◆ **Work to be completed**
All of the entries should be written out again exactly.

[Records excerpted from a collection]
------------

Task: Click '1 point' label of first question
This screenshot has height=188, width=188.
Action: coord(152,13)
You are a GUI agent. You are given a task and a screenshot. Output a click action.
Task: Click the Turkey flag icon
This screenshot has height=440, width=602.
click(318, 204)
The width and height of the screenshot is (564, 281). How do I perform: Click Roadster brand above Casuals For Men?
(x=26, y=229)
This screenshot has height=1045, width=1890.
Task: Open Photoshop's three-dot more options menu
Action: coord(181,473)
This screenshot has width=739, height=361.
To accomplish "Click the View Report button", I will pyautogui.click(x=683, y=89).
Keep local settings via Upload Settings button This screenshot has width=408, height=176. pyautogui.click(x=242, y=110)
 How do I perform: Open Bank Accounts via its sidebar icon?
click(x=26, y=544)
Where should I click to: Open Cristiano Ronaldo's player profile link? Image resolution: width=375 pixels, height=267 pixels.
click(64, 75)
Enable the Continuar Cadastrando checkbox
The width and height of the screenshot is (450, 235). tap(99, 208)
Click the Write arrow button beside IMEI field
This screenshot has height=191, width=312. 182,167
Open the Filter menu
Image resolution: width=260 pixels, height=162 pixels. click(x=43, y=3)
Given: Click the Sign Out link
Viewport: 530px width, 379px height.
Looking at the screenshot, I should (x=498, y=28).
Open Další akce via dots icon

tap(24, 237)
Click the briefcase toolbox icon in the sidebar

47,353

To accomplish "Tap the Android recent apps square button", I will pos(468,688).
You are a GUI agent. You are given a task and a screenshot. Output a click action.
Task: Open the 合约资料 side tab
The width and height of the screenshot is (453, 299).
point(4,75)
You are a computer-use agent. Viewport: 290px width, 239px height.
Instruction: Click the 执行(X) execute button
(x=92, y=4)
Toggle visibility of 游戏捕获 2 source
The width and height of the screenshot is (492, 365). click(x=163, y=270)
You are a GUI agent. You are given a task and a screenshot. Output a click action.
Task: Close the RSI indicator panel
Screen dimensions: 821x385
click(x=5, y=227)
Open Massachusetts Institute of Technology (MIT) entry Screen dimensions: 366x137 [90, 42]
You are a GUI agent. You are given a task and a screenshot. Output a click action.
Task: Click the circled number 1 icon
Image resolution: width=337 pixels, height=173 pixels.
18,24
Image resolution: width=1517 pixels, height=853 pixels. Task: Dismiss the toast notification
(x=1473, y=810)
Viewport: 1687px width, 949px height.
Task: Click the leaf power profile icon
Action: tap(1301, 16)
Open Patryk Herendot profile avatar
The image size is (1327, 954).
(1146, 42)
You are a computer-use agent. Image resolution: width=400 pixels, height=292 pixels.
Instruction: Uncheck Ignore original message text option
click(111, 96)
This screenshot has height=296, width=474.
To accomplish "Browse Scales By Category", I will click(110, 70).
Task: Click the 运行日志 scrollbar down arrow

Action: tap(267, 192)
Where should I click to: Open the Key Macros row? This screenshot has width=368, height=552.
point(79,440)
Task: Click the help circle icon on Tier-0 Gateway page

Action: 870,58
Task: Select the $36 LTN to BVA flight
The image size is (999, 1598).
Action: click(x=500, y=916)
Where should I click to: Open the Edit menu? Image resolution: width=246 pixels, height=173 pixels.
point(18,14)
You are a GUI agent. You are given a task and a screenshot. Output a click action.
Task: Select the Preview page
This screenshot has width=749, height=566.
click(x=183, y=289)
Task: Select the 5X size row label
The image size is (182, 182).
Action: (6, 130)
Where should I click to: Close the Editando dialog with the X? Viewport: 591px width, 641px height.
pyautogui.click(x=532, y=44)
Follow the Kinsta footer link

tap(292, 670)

------------

◆ **Exercise answer**
Task: Click '1 point' label of first question
This screenshot has height=188, width=188.
Action: coord(152,13)
You are a GUI agent. You are given a task and a screenshot. Output a click action.
Task: Click the Turkey flag icon
This screenshot has height=440, width=602.
click(318, 204)
The width and height of the screenshot is (564, 281). How do I perform: Click Roadster brand above Casuals For Men?
(x=26, y=229)
This screenshot has height=1045, width=1890.
Task: Open Photoshop's three-dot more options menu
Action: coord(181,473)
This screenshot has width=739, height=361.
To accomplish "Click the View Report button", I will pyautogui.click(x=683, y=89).
Keep local settings via Upload Settings button This screenshot has width=408, height=176. pyautogui.click(x=242, y=110)
 How do I perform: Open Bank Accounts via its sidebar icon?
click(x=26, y=544)
Where should I click to: Open Cristiano Ronaldo's player profile link? Image resolution: width=375 pixels, height=267 pixels.
click(64, 75)
Enable the Continuar Cadastrando checkbox
The width and height of the screenshot is (450, 235). tap(99, 208)
Click the Write arrow button beside IMEI field
This screenshot has height=191, width=312. 182,167
Open the Filter menu
Image resolution: width=260 pixels, height=162 pixels. click(x=43, y=3)
Given: Click the Sign Out link
Viewport: 530px width, 379px height.
Looking at the screenshot, I should (x=498, y=28).
Open Další akce via dots icon

tap(24, 237)
Click the briefcase toolbox icon in the sidebar

47,353

To accomplish "Tap the Android recent apps square button", I will pos(468,688).
You are a GUI agent. You are given a task and a screenshot. Output a click action.
Task: Open the 合约资料 side tab
The width and height of the screenshot is (453, 299).
point(4,75)
You are a computer-use agent. Viewport: 290px width, 239px height.
Instruction: Click the 执行(X) execute button
(x=92, y=4)
Toggle visibility of 游戏捕获 2 source
The width and height of the screenshot is (492, 365). click(x=163, y=270)
You are a GUI agent. You are given a task and a screenshot. Output a click action.
Task: Close the RSI indicator panel
Screen dimensions: 821x385
click(x=5, y=227)
Open Massachusetts Institute of Technology (MIT) entry Screen dimensions: 366x137 [90, 42]
You are a GUI agent. You are given a task and a screenshot. Output a click action.
Task: Click the circled number 1 icon
Image resolution: width=337 pixels, height=173 pixels.
18,24
Image resolution: width=1517 pixels, height=853 pixels. Task: Dismiss the toast notification
(x=1473, y=810)
Viewport: 1687px width, 949px height.
Task: Click the leaf power profile icon
Action: tap(1301, 16)
Open Patryk Herendot profile avatar
The image size is (1327, 954).
(1146, 42)
You are a computer-use agent. Image resolution: width=400 pixels, height=292 pixels.
Instruction: Uncheck Ignore original message text option
click(111, 96)
This screenshot has height=296, width=474.
To accomplish "Browse Scales By Category", I will click(110, 70).
Task: Click the 运行日志 scrollbar down arrow

Action: tap(267, 192)
Where should I click to: Open the Key Macros row? This screenshot has width=368, height=552.
point(79,440)
Task: Click the help circle icon on Tier-0 Gateway page

Action: 870,58
Task: Select the $36 LTN to BVA flight
The image size is (999, 1598).
Action: click(x=500, y=916)
Where should I click to: Open the Edit menu? Image resolution: width=246 pixels, height=173 pixels.
point(18,14)
You are a GUI agent. You are given a task and a screenshot. Output a click action.
Task: Select the Preview page
This screenshot has width=749, height=566.
click(x=183, y=289)
Task: Select the 5X size row label
The image size is (182, 182).
Action: (6, 130)
Where should I click to: Close the Editando dialog with the X? Viewport: 591px width, 641px height.
pyautogui.click(x=532, y=44)
Follow the Kinsta footer link

tap(292, 670)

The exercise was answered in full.